Troubleshooting Cassandra File System
Cassandra File System (CFS) is a HDFS-compatible file system implemented on top of Cassandra. CFS is fully distributed and has no SPOF. It is included in DataStax Enterprise distribution and is ready to use out-of-the box with analytic nodes. In this blog post I describe some rare problems that you may occasionally hit when using CFS - what are their causes, how to detect them and finally how to fix and prevent them. I also describe two useful tools: dsetool repaircfs
and dsetool checkcfs
.
Orphan Blocks
CFS is comprised of two tables - inode and sblocks. The inode table stores file and directory metadata such as file names, permissions and data block locations. The sblocks table stores the actual data blocks, a 2 MB large subblock per cell and a single block per partition. For more details on CFS architecture, refer to this blog post.
When you open a new file in CFS for write, you obtain a Java OutputStream object. The data you write to the stream are saved into sblocks table. After writing the data you are supposed to close the stream, which writes the inode entry for the file. Closing the stream makes the file visible in the filesystem.
But what happens if you do not close the stream? In this case your data blocks are left unreferenced in the sblocks table, but the inode has never been written. Those data blocks are orphan blocks. A part of the file was stored and it takes up space, but you won't see the file name in the dse hadoop fs -ls
listing. Therefore you cannot delete the file.

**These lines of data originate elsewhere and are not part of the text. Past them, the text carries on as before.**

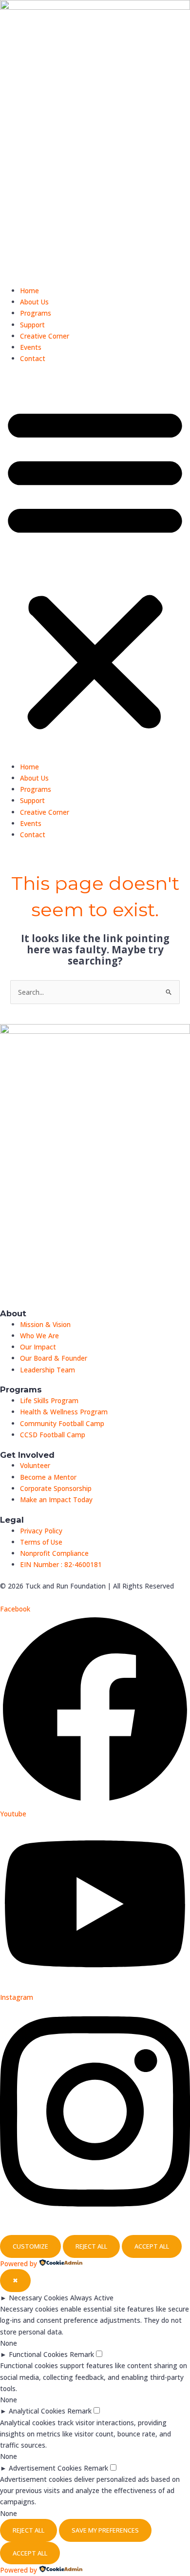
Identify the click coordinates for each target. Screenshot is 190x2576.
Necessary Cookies (38, 2297)
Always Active (92, 2297)
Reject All (91, 2246)
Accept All (151, 2246)
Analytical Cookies (37, 2410)
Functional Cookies (38, 2354)
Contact (32, 358)
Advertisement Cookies (45, 2468)
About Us (34, 301)
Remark (82, 2354)
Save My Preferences (105, 2530)
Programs (35, 313)
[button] (95, 567)
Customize (30, 2246)
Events (30, 347)
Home (29, 290)
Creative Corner (44, 336)
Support (32, 324)
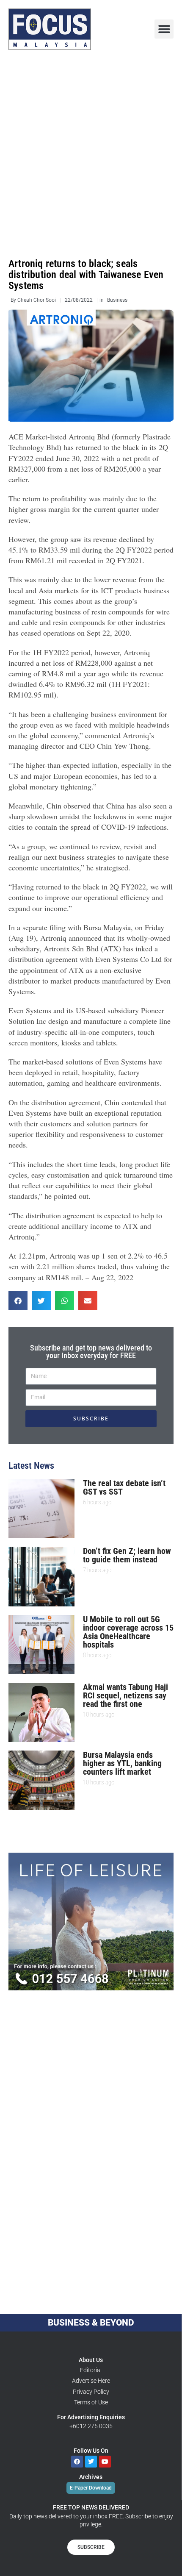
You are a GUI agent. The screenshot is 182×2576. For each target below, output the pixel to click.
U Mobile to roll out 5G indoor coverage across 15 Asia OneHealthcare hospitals (128, 1632)
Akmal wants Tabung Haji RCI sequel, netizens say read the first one (125, 1695)
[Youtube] (105, 2462)
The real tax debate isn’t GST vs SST (124, 1487)
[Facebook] (77, 2462)
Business (117, 300)
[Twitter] (91, 2462)
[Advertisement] (91, 154)
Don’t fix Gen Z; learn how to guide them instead (127, 1555)
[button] (164, 29)
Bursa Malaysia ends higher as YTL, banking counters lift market (122, 1763)
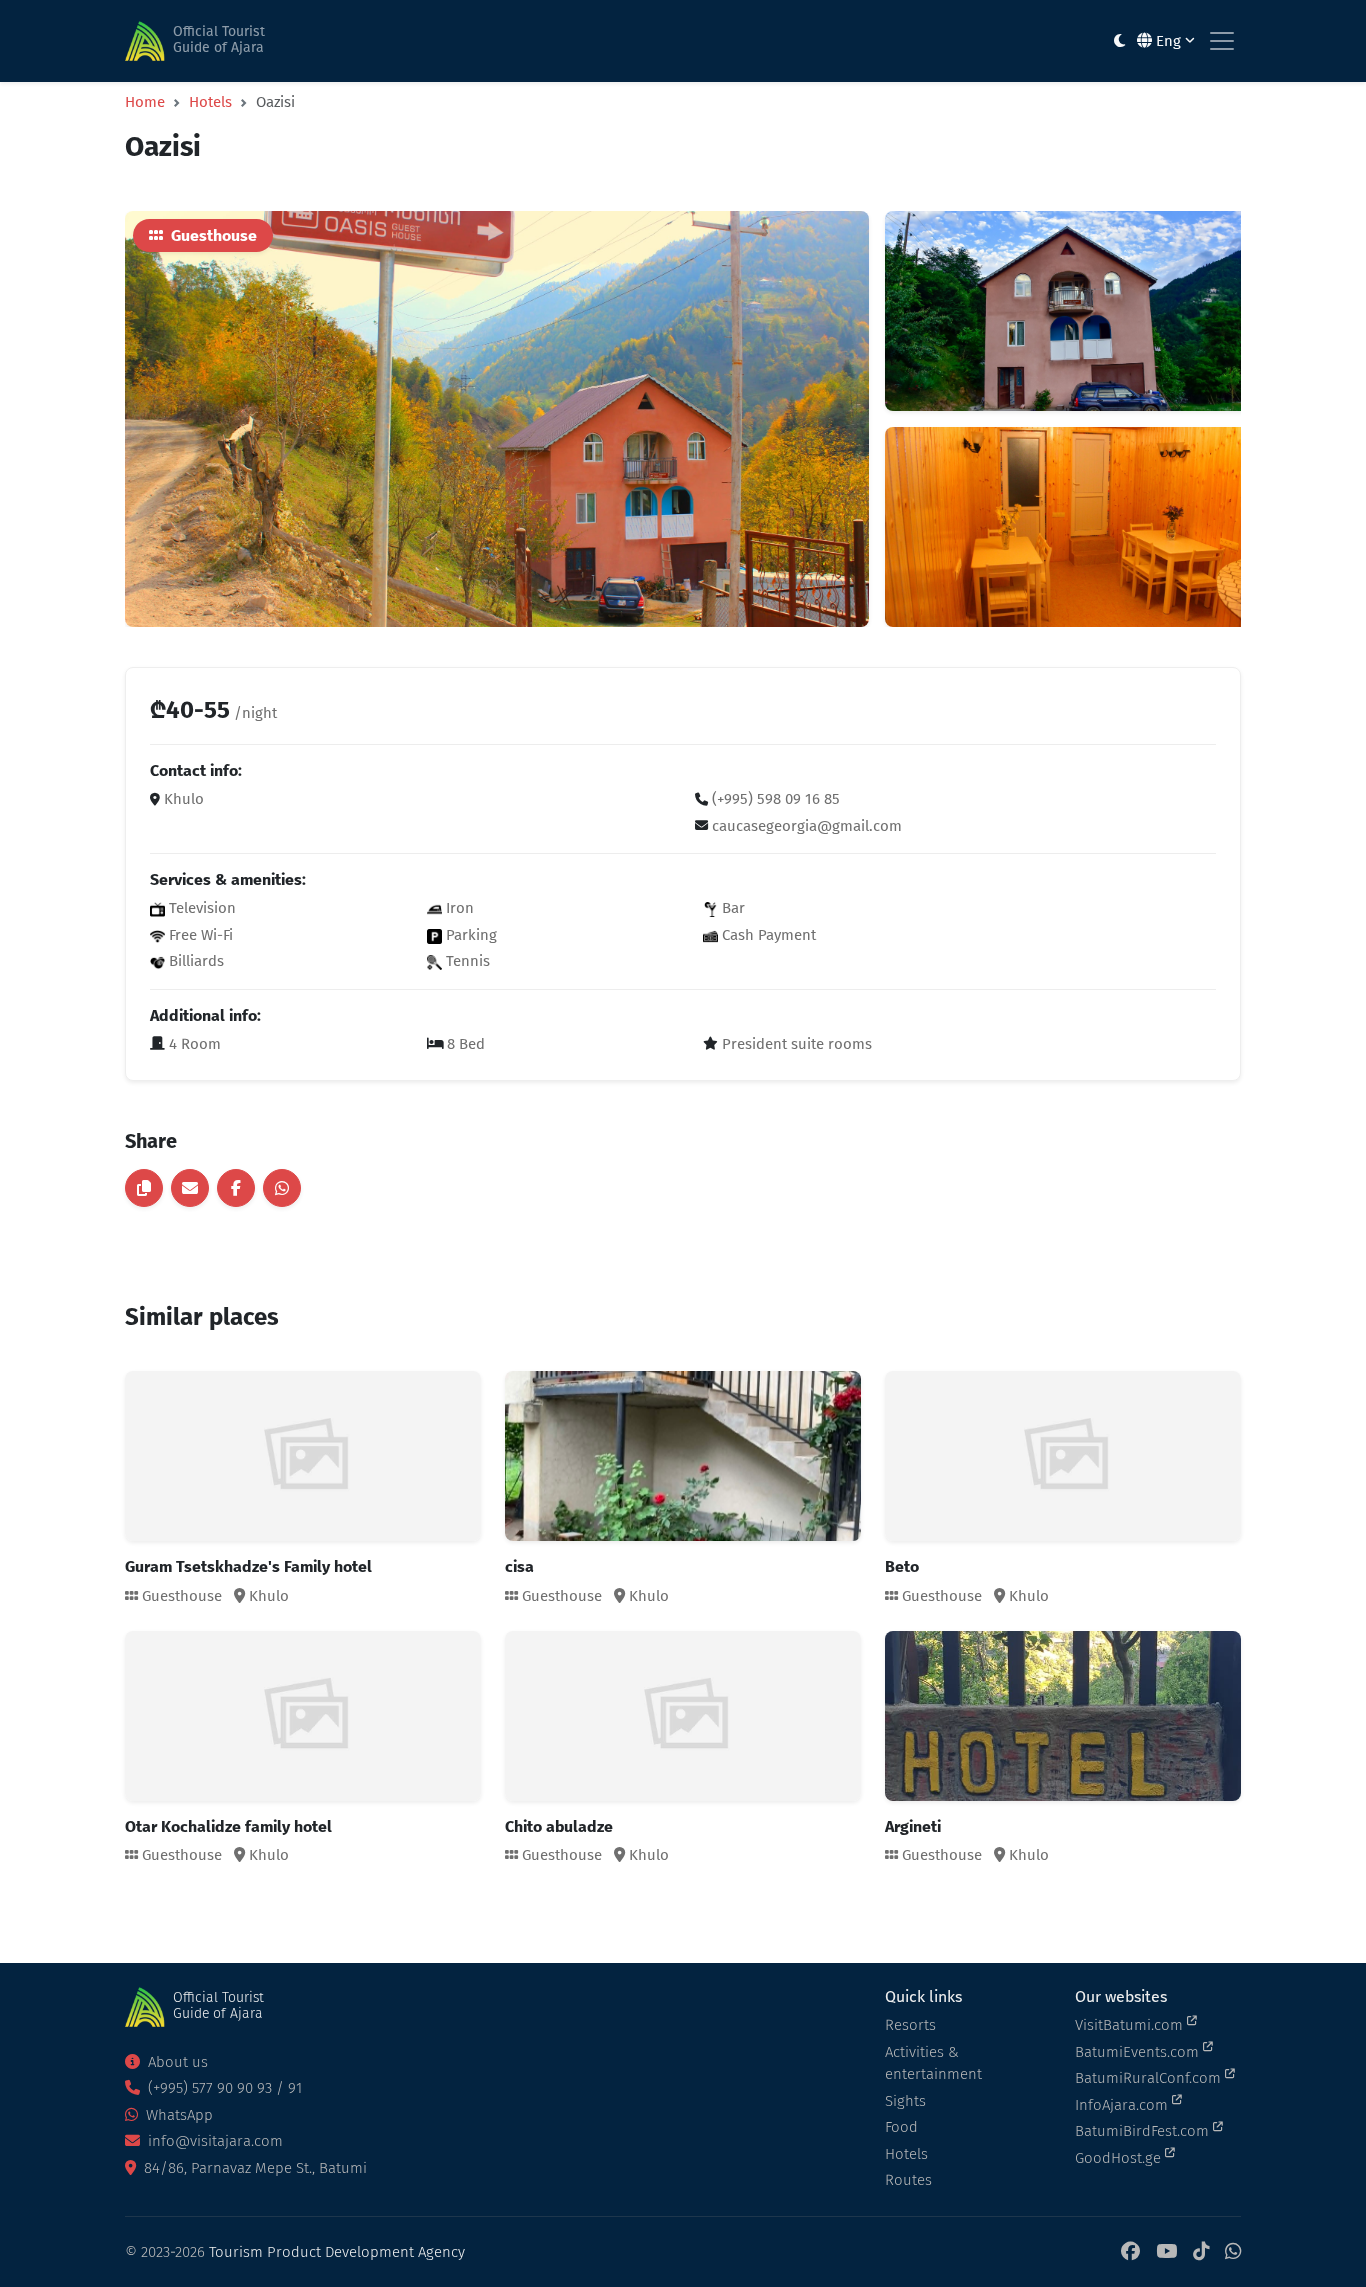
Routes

To remove orphan blocks, use dsetool repaircfs
command. This program scans the sblocks table and deletes the data blocks not referenced from the inode table. Unfortunately there is no way to distinguish an orphan block from a block of a file currently being written. Therefore, never use this tool when someone is writing data to CFS, e.g. there are active Hadoop M/R jobs. This tool will delete data of any files currently being written. After cleaning up orphan blocks, you won't see a drop in storage space usage, until the compaction kicks in.

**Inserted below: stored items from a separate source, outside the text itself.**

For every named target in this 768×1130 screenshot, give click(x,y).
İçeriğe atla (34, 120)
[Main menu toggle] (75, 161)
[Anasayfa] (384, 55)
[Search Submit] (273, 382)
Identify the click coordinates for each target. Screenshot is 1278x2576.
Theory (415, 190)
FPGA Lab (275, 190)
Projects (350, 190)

Lost Blocks or Other Inconsistencies
Lost Blocks problem is a reverse problem to the Orphan Blocks problem. In this case, there exists an inode of the file, but one or more data blocks referenced from it cannot be read. This situation may be caused by setting insufficient Consistency Level for writes into CFS or by corruption of CFS data files.

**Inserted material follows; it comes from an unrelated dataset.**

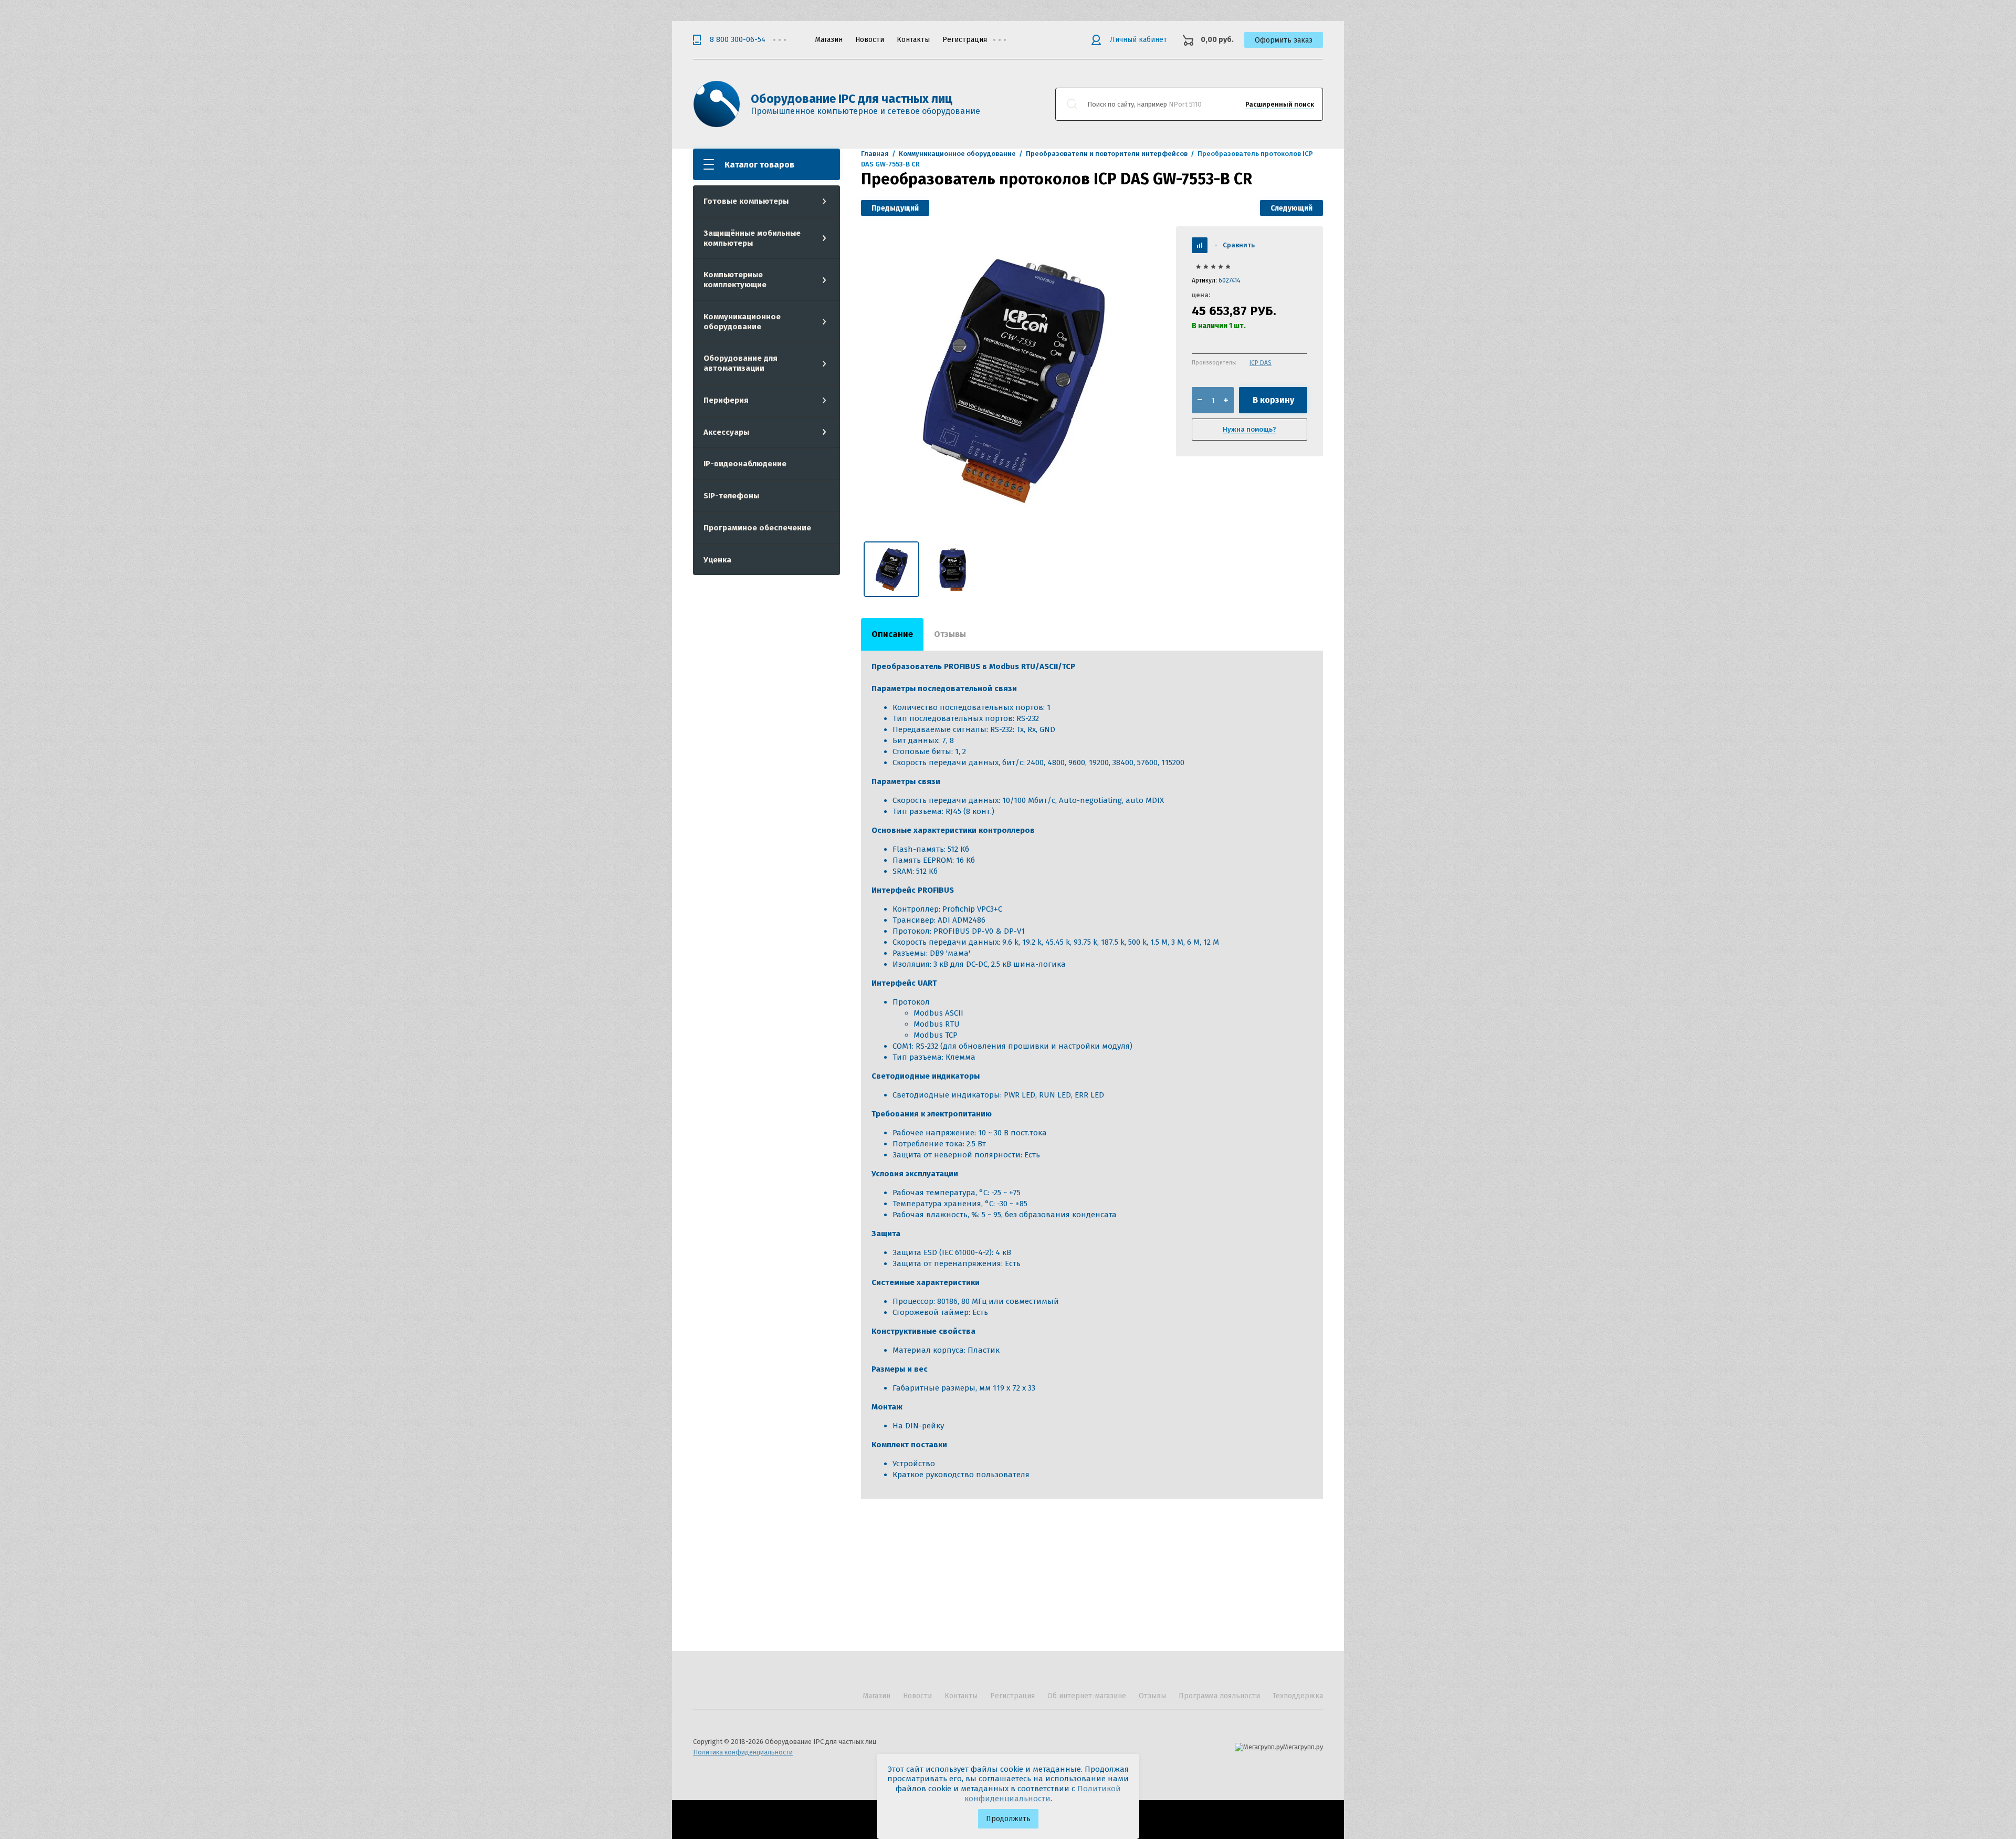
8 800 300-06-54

In DSE 3.1.4 we introduce a new tool for diagnosing CFS inconsistencies: dsetool checkcfs
. This tool has two modes of operation: recursive checking directories and checking single files. When invoked with a cfs directory, it scans its contents and outputs a list of corrupted files if any:
$ dsetool checkcfs cfs:/// Path: cfs://10.144.82.229/ INode header: File type: DIRECTORY User: automaton Group: automaton Permissions: rwxrwxrwx (777) Block size: 67108864 Compressed: true First save: true Modification time: Tue Sep 10 15:49:19 UTC 2013 Directory contents: 10 files in 4 subdirectories. Corrupted files detected: /w8.xml /w4.xml /w6.xml /w7.xml Invoke dsetool checkcfs to see more details.
Then you can invoke checkcfs once again, this time giving the corrupted file as an argument. In this case it will print the metadata of the file and details about the problem:
$ dsetool checkcfs cfs:///w8.xml Path: cfs://10.144.82.229/w8.xml INode header: File type: FILE User: automaton Group: automaton Permissions: rwxrwxrwx (777) Block size: 67108864 Compressed: true First save: true Modification time: Tue Sep 10 16:12:10 UTC 2013 INode: Block count: 1 Blocks: subblocks length start end (B) b1c5ee80-1a33-11e3-0000-73bcfc83d7ff: 1 2097152 0 2097152 b1c63ca0-1a33-11e3-0000-73bcfc83d7ff: 2097152 0 2097152 Block locations: b1c5ee80-1a33-11e3-0000-73bcfc83d7ff: [ip-10-152-188-108.ec2.internal] Data: Error: Failed to read subblock: b1c63ca0-1a33-11e3-0000-73bcfc83d7ff (cause: java.lang.RuntimeException: Remote CFS sblock not found: b1c5ee80-1a33-11e3-0000-73bcfc83d7ff:b1c63ca0-1a33-11e3-0000-73bcfc83d7ff)
If the missing blocks are present on at least one replica, then running nodetool repair cfs
should fix it. Otherwise, the file is corrupted permanently and you'll have to delete it and save it to CFS once again. To avoid problems of this kind, we recommend using Replication Factor of at least 3 and Consistency Level at least CL.QUORUM.
The checkcfs tool is also able to detect other kinds of inconsistencies, like internal inconsistencies or lost entries in the inode table, but they should not happen under normal DSE operation. If you ever encounter them, please report them, because they are very likely an effect of a bug.